Modern Pueblo Painting: Colonization, Aesthetic Agency, and Indigenous Visual Sovereignty is associate professor Sascha T. Scott's second book, which aims to contribute to decolonizing efforts. Her first book, A Strange Mixture: The Art and Politics of Painting Pueblo Indians (University of Oklahoma Press, 2015), is a study of an early 20th-century political movement that addresses cultural and political issues facing Native peoples. Pueblo and non-Pueblo activists joined forces to protest the U.S. government’s policy of assimilation. Many of the Anglo activists involved were artists; “paradoxically, their art and political activism both helped to facilitate national awareness of these issues and got in the way of Pueblo peoples’ fight for land rights and sovereignty by presuming to speak for Pueblo peoples and claiming the authority to define what constitutes ‘authentic’ Native culture,” says Scott.
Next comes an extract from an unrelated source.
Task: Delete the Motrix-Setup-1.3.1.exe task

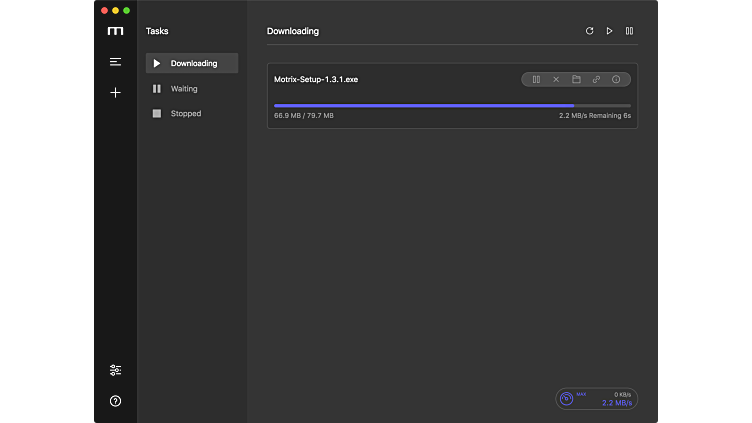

Jumping off from a chapter of her first book that focuses on Pueblo artists, Scott’s new work is devoted entirely to Pueblo painters working in New Mexico. These Indigenous artists, she explains, built on a long tradition within their communities of advocating for themselves and fighting colonialism, which was happening long before Anglo activists caught up.
She chronicles acts of resistance in the form of art that celebrated Pueblo culture and ceremonial traditions even as the government was trying to erase them. She also looks at how Pueblo artists also resisted colonial forces by protecting their communities from the exploitive gaze of outsiders. “In these paintings, the artists were very careful about what they share, protecting certain information from outsiders,” Scott says.
Her work takes a holistic look at individual artists—not only interpreting their paintings, which articulate themes of resistance and resilience, but also examining their more practical dealings with colonialism, the market, fair pay and labor conditions.
The last major monograph that took a broad look at early twentieth-century modern Pueblo painting was published nearly 30 years ago, in 1997; since that time, “the field of art history has shifted as scholars attend to methodological and ethical frameworks proposed by the field of Indigenous studies,” Scott notes. “When writing about Native artists, it should always be done in collaboration and conversation with Indigenous communities. I respect their sovereignty and I take seriously the communities’ and families’ voices and stories.” Most Pueblo communities shut their borders for over two years because of the Covid-19 pandemic, which hit Indigenous communities particularly hard. This summer, Scott was able to visit New Mexico and resume discussions with Pueblo tribal liaisons, curators and family members. She’s on track to complete the project in 2024.
The New Foundation of Art History (NFAH) was founded in 2019 to provide funding for early and mid-career scholars and work that has been underserved or overlooked by established granting institutions. Per their stated mission, “the NFAH wants to lead by example towards a more equitable future of the discipline, and one where excellence is promoted and rewarded in the broadest ways possible.”